Quite a statement I know. But this dreaded Easter break that most of us mums moan and groan about has caused me to rethink my half term parenting strategies in the future. You see, the kids have left school, it all begins with sugar fuelled fun, they are being allowed to eat chocolate for breakfast lunch and dinner and everybody is on one big high.
Then follows the come down, the arguments about how it isn’t Easter day anymore so no we can’t sprinkle chocolate flake on our cereal and run around the garden at 6am squealing when we find the hidden treasure and pissing the neighbours off royally. So you try to make the withdrawals a little easier by engaging in a couple of easter related activities over the week. Which confuses the poor little mites even more as big bad mummy is telling them Easter is very much over in our house, but this wonderful garden of happiness we’ve visited is growing golden lindt bunnies from every tree branch, so yay lets stuff our faces some more and inevitably spoil the nice afternoon by feeling horribly sick because we’ve overdosed on glucose yet again.
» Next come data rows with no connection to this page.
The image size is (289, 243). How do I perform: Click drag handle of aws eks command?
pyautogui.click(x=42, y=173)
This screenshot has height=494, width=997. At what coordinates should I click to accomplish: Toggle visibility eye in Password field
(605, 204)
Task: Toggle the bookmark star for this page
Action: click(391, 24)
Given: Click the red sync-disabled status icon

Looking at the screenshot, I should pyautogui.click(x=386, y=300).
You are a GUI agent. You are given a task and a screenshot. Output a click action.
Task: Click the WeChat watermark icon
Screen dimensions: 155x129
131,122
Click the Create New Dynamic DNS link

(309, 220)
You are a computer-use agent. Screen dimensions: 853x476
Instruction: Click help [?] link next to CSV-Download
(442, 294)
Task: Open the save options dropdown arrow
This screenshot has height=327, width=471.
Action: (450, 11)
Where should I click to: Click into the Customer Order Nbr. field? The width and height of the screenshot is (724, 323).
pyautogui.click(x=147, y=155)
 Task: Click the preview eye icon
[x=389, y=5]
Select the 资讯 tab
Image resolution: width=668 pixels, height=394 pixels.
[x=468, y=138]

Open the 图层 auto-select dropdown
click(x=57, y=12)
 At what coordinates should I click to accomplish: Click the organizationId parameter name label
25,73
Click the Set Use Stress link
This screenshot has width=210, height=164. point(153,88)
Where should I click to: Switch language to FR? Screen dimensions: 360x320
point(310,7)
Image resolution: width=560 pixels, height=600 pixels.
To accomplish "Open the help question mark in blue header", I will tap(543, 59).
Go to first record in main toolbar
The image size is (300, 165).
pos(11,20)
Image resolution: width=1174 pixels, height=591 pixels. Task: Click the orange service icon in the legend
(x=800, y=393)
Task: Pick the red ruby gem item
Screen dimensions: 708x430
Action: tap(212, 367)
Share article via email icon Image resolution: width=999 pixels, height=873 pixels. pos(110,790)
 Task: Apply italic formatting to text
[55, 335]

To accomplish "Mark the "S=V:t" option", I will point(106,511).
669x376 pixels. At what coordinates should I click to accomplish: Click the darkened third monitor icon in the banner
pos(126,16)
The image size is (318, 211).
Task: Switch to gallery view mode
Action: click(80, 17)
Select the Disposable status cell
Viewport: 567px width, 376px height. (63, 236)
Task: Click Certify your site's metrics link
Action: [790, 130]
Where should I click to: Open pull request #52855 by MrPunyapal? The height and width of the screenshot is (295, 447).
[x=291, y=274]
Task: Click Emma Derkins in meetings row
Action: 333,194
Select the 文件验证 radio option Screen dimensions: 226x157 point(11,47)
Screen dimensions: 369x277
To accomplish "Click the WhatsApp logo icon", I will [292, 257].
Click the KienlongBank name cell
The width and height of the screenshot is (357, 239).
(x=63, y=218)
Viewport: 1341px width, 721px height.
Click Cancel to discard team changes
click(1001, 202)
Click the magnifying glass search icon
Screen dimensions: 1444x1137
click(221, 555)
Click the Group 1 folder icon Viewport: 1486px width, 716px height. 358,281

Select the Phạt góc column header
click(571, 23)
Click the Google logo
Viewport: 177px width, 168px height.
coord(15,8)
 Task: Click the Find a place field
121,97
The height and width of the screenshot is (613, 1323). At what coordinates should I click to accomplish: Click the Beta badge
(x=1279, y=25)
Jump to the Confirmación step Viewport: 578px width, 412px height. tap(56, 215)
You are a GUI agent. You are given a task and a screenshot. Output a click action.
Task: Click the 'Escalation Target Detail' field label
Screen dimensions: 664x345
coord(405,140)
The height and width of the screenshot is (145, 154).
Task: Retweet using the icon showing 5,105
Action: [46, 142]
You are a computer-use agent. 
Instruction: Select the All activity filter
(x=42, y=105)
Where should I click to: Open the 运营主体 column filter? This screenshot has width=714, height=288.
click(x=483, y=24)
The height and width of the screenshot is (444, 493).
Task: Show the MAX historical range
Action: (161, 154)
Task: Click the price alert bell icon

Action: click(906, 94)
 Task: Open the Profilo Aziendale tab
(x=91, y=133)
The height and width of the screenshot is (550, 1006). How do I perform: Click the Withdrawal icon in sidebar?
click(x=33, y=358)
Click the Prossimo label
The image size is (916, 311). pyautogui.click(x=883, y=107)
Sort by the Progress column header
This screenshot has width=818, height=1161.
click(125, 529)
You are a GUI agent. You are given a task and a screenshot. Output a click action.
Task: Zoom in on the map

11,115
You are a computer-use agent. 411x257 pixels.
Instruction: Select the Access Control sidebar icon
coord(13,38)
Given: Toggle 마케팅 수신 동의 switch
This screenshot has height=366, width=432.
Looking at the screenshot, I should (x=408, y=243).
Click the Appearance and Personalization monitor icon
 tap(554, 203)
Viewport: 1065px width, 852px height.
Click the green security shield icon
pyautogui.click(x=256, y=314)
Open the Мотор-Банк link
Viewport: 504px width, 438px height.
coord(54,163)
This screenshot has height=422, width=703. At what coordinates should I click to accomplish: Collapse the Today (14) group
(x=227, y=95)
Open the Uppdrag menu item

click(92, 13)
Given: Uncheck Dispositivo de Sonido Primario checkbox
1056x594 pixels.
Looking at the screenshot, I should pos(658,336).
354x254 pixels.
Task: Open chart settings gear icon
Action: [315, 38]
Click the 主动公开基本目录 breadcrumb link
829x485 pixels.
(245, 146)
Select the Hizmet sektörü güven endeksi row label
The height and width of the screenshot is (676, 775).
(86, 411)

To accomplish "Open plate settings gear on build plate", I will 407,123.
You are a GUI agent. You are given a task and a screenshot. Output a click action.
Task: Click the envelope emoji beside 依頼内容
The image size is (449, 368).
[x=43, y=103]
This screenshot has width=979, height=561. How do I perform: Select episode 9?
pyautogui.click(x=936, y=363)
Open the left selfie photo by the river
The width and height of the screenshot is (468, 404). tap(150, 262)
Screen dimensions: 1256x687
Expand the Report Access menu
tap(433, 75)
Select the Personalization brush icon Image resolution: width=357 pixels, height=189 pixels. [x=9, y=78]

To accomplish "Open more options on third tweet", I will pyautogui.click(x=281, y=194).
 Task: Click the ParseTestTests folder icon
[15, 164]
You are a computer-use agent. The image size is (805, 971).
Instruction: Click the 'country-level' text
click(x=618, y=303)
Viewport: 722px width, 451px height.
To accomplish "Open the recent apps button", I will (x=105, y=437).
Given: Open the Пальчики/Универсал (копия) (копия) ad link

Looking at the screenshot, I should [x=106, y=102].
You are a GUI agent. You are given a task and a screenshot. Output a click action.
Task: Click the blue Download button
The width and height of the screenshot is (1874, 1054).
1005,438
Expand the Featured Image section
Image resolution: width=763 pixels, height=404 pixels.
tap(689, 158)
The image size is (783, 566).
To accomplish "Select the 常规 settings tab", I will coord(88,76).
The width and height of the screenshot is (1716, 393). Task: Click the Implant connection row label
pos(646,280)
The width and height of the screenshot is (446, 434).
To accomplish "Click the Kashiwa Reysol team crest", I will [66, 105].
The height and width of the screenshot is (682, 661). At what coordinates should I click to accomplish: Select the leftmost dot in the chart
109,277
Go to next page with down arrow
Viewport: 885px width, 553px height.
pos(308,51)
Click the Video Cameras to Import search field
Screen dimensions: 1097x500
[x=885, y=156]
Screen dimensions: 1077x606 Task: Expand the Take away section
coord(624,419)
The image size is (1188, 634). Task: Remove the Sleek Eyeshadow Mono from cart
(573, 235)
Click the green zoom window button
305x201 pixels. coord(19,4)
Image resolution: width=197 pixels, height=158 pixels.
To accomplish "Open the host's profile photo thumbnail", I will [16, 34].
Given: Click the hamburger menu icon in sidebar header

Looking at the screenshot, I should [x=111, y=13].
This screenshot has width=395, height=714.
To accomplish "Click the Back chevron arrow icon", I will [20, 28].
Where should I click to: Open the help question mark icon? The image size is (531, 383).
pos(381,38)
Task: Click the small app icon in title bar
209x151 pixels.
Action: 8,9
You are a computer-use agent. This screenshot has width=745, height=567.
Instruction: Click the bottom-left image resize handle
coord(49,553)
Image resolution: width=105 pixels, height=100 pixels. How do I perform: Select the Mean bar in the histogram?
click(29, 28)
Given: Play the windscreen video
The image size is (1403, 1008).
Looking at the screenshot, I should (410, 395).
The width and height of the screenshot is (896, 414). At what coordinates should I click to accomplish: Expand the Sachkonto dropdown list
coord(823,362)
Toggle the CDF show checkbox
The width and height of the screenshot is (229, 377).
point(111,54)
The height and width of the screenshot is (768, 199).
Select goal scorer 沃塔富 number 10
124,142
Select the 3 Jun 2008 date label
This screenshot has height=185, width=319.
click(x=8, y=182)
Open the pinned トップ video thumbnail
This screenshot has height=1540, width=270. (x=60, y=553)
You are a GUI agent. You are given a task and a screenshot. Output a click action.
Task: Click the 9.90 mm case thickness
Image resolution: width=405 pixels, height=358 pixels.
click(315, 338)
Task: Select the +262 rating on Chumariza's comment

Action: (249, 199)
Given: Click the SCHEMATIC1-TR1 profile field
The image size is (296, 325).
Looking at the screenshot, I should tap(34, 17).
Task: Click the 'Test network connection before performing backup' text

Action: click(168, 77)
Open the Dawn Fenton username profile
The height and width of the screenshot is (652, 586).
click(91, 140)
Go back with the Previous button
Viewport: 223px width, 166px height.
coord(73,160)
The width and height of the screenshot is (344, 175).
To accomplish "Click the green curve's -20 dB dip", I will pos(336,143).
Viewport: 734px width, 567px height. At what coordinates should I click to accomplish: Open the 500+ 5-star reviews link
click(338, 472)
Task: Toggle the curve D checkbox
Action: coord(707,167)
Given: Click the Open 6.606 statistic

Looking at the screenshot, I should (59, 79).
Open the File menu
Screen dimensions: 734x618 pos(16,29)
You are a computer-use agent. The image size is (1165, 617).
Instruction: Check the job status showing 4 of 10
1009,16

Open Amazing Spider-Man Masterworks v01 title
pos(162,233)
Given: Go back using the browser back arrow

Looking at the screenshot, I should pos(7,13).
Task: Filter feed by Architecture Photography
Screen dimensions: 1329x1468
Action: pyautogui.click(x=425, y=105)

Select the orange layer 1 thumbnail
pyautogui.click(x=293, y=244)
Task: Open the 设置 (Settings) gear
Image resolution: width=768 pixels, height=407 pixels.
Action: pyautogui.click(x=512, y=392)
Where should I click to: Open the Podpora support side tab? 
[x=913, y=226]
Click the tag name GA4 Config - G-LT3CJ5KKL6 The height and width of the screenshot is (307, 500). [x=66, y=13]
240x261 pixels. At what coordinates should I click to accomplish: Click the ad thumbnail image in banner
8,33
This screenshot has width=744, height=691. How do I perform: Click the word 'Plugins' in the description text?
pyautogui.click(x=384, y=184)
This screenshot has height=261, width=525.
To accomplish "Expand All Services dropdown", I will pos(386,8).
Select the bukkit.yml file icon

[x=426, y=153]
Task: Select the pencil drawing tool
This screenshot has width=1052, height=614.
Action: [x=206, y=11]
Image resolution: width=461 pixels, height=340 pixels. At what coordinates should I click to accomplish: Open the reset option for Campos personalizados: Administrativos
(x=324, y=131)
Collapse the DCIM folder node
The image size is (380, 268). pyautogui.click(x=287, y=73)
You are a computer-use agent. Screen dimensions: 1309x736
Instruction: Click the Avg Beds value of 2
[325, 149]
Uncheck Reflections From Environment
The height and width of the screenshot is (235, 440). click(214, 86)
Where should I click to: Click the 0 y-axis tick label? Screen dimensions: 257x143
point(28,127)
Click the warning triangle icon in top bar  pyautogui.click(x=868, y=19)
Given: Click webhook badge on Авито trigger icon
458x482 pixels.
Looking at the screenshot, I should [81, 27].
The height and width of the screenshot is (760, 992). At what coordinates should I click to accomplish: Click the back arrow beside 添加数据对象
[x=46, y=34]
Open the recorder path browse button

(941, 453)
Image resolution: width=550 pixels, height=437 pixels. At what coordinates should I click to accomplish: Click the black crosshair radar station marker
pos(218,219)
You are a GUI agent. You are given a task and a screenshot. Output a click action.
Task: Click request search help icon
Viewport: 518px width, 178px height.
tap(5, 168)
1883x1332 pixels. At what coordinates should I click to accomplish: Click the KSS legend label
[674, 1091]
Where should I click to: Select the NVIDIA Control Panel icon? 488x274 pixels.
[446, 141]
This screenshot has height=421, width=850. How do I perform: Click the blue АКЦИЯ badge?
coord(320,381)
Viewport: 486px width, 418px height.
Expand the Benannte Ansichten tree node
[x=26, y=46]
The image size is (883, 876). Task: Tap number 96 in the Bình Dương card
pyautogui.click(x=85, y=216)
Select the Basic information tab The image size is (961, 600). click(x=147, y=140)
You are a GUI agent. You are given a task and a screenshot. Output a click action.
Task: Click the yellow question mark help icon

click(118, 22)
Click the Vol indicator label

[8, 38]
Then comes the fact the clocks have changed, and as wonderful as that one, one hour lie in was, we now have to somehow explain every single night why the sun hasn’t gone to bed yet, and spend every evening desperately trying to block out the streaming sunlight thats pouring in from every crack in the shitty “supposed to be blackout curtains”, until it’s dark enough to fool the little critters that it’s bedtime.
Where this massive rant is leading is that I have spent the first 5 days of the easter holidays desperately trying to entertain, appease and stimulate my children in hopes that they will cherish the holiday period and enjoy themselves. And I’m not entirely sure I’ve succeeded in that.
It got me thinking back to my school holidays as a child. Many, many days were quiet, and peaceful, mum carried about her normal cleaning the house like a madwoman routine, Dad was at work or tinkering in the garden. My brothers were locked away in their rooms, one playing Nirvana and smoking out of the skylight and the other making lego city masterpieces that covered his entire bedroom floor. And I would often be extremely bored. So bored that it forced me to use my imagination.
One of my favourite time killers was Radio Alice, I would get out my boombox, plug in the microphone, press record and play at the same time (coz thats what you had to do then for some odd reason) and ‘Hey Hey Hey listeners, thanks for tuning into Radio Alice, the one-stop entertainment station that will leave you begging for more” Cut to a warbled rendition of Boyzone’s latest single (sung by me) (badly). You get the picture. Thankfully you’ll never hear these tapes because cassette players are now a piece of history. But I had so much fun doing them, I would spend hours playing all kinds of imaginary games with my dolls and toys. I loved my own company, and I still do. I genuinely look back on those boring days at home, and the long quiet summer holidays with such fondness. I have wonderful memories. I want my children to have these too.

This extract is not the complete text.